Is the Google Glass prototype worth $1500?

Google developers at the I/O 2012 conference can pre-order a Google Glass prototype for US$1500, complete with a software developer kit.

(Screenshot by James Martin/CNET)

Google Glass is an effort to make computerised glasses with a touchscreen as light as sunglasses. Google employees have been testing the prototypes and running with them to deliver first-person experiences to friends. In other words, Google Glass is accelerating the development of what used to be science fiction.

Google co-founder Sergey Brin said that Google wants developers to get early access to the glasses in order to help shape the product — and presumably to develop apps for it. He added that the glasses are "not a consumer device". Orders will only be taken at the conference, and the glasses will ship in early 2013.

Is the US$1500 price tag worth it to be bleeding edge and perhaps a cool kid on the geek block?

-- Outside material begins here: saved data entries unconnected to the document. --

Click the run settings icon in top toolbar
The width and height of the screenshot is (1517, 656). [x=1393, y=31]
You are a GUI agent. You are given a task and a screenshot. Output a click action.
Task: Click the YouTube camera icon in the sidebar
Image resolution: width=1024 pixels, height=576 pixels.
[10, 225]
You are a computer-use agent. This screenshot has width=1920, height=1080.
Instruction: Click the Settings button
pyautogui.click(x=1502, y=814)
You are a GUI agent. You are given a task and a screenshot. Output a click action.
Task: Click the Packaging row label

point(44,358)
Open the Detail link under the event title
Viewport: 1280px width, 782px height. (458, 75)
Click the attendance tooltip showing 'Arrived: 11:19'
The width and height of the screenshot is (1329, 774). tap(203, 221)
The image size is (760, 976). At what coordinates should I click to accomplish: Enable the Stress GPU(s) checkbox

That's the big question for developers. Assuming you can expense it, the Google Glass purchase is a no brainer. If not, you need to make the following bets:

  • Google Glasses can be a mass-production gadget

  • There are consumer application dollars in Google Glasses

  • There are corporate applications that could yield big bucks

  • There's an intangible value to being bleeding edge

  • You'll ultimately be able to monetise apps through Google, its ecosystem and Google Glasses.

Chances are that the glasses won't be a mass-production gadget any time soon. Let's assume that Google can cut the price of the prototype by half — US$750 — the glasses will still cost a hefty chunk of change. At that price — or even US$500 — they will compete with iPads, laptops and every other device. Wallets are only so big.

Those caveats aside, the first killer app for Google Glass, which aims to bridge virtual and real worlds, could be a game changer.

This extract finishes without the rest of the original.